Well, not actually. Instead, the Washington Post‘s headline says “U.S. Web-Tracking Plan Stirs Privacy Fears.” The story is about the reversal of an ill-conceived policy adopted nine years ago to limit the use of cookies on federal Web sites.

A cookie is a short string of text that a server sends a browser when the browser accesses a Web page. Cookies allow servers to recognize returning users so they can serve up customized, relevant content, including tailored ads. Think of a cookie as an eyeball – who do you want to be able to see that you visited a Web site?

Your browser lets you control what happens with the cookies offered by the sites you visit. You can issue a blanket refusal of all cookies, you can accept all cookies, and you can decide which cookies to accept based on who is offering them. Here’s how:

  • Internet Explorer: Tools > Internet Options > “Privacy” tab > “Advanced” button: Select “Override automatic cookie handling” and choose among the options, then hit “OK,” and next “Apply.”

I recommend accepting first-party cookies – offered by the sites you visit – and blocking third-party cookies – offered by the content embedded in those sites, like ad networks. Or ask to be prompted about third-party cookies just to see how many there are on the sites you visit. If you want to block or allow specific sites, select the “Sites” button to do so. If you selected “Prompt” in cookie handling, your choices will populate the “Sites” list.

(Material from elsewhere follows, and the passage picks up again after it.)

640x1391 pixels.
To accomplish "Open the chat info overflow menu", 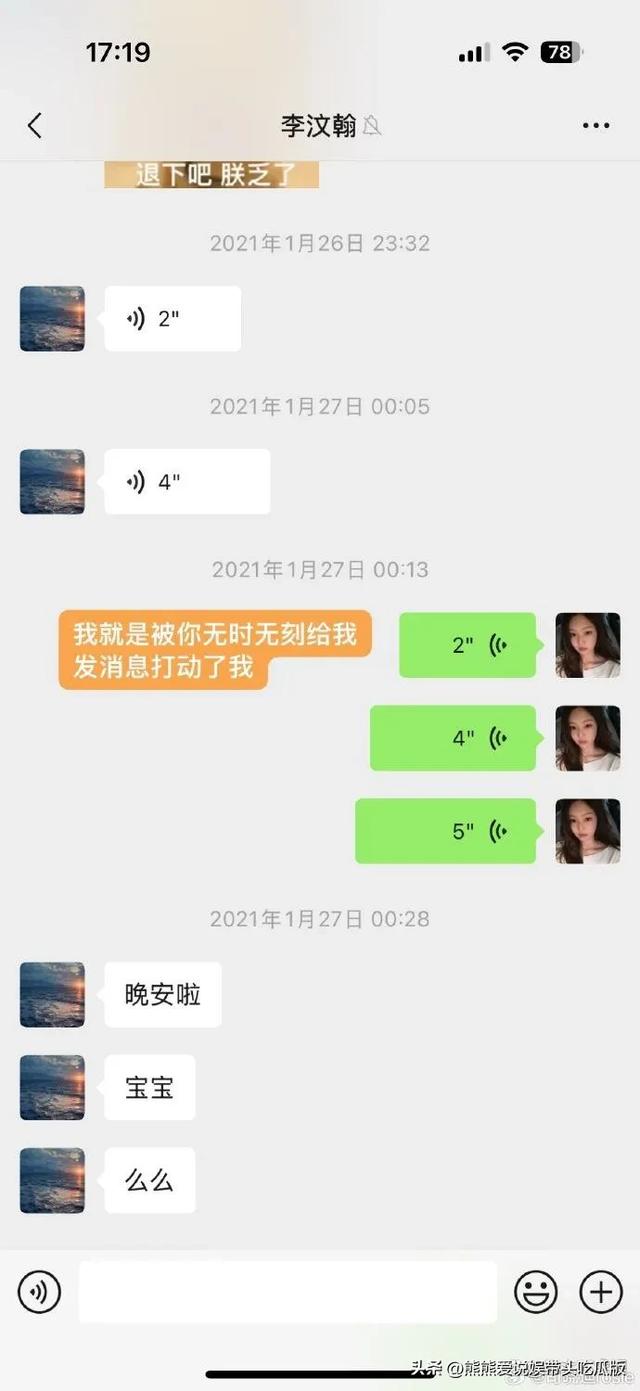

  • Firefox: Tools > Options > “Privacy” tab: In the “cookies” box, choose among the options, then hit “OK.”

I recommend checking “Accept cookies from sites” and leaving unchecked “Accept third party cookies.” Click the “Exceptions” button to give site-by-site instructions.

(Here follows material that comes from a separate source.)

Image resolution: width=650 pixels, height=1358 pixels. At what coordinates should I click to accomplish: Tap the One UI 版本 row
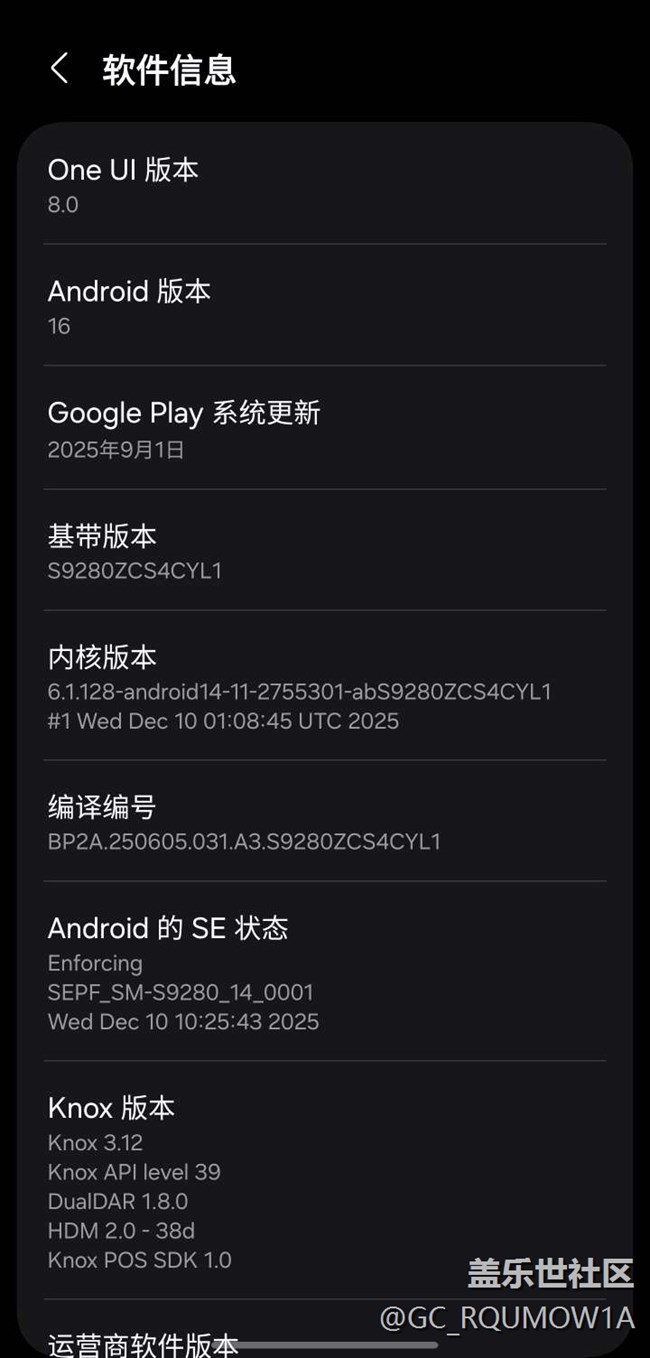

Because you can control cookies, a government regulation restricting cookies is needless nannying. It may marginally protect you from government tracking – they have plenty of other methods, both legitimate and illegitimate – but it won’t protect you from tracking by others, including entities who may share data with the government.

The answer to the cookie problem is personal responsibility. Did you skip over the instructions above? The nation’s cookie problem is your fault.

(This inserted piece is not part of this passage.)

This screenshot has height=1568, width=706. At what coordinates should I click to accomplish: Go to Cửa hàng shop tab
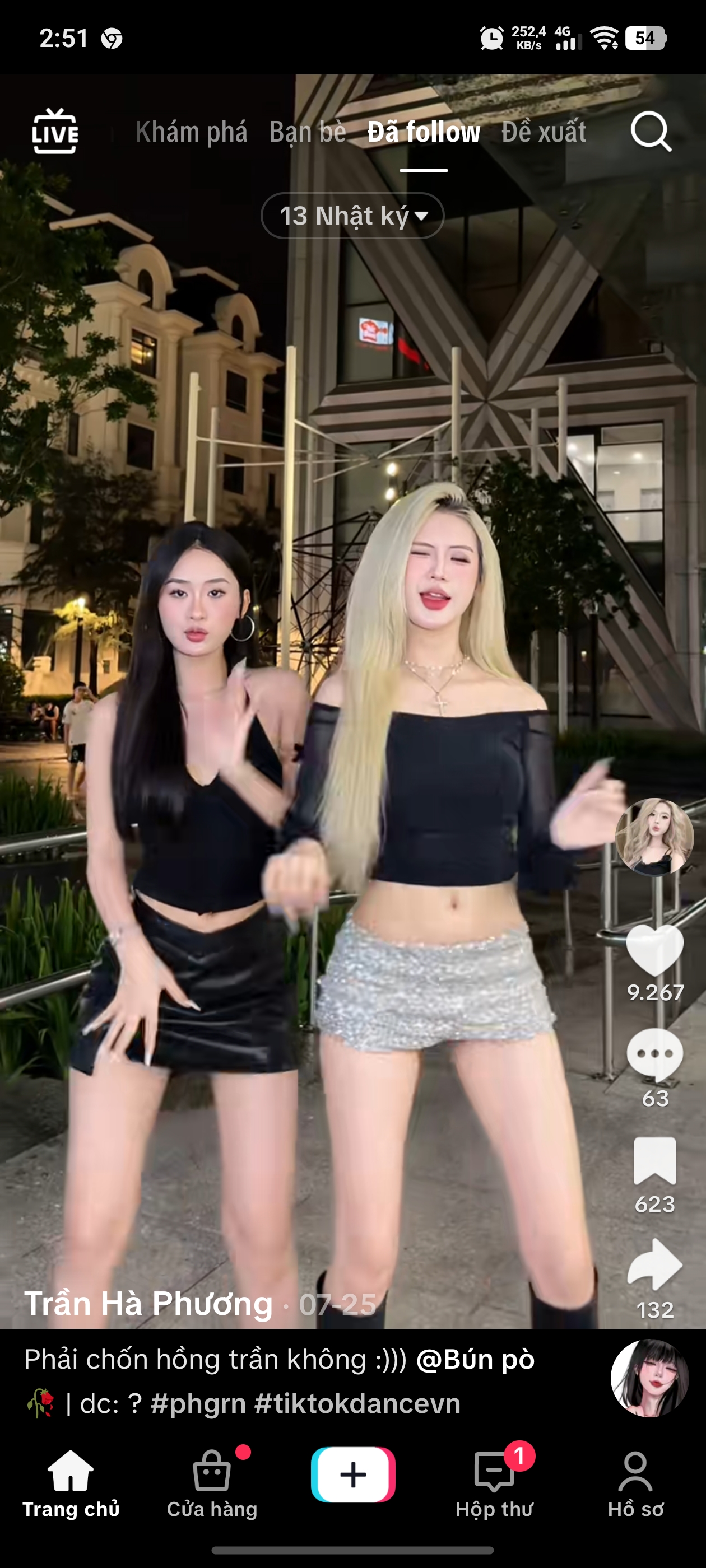(x=212, y=1484)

If society lacks awareness of cookies, Microsoft (Internet Explorer), the Mozilla Foundation (Firefox), and producers of other browsers (Apple/Safari, Google/Chrome) might consider building cookie education into new browser downloads and updates. Perhaps they should set privacy-protective defaults. That’s all up to the community of Internet users, publishers, and programmers to decide, using their influence in the marketplace.

Artificially restricting cookies on federal Web sites needlessly hamstrings federal Web sites. When the policy was instituted it threatened to set a precedent for broader regulation of cookie use on the Web. Hopefully, the debate about whether to regulate cookies is over, but further ‘Net nannying is a constant offering of the federal government (and other elitists).

By moving away from the stultifying limitation on federal cookies, the federal government acknowledges that American grown-ups can and should look out for their own privacy.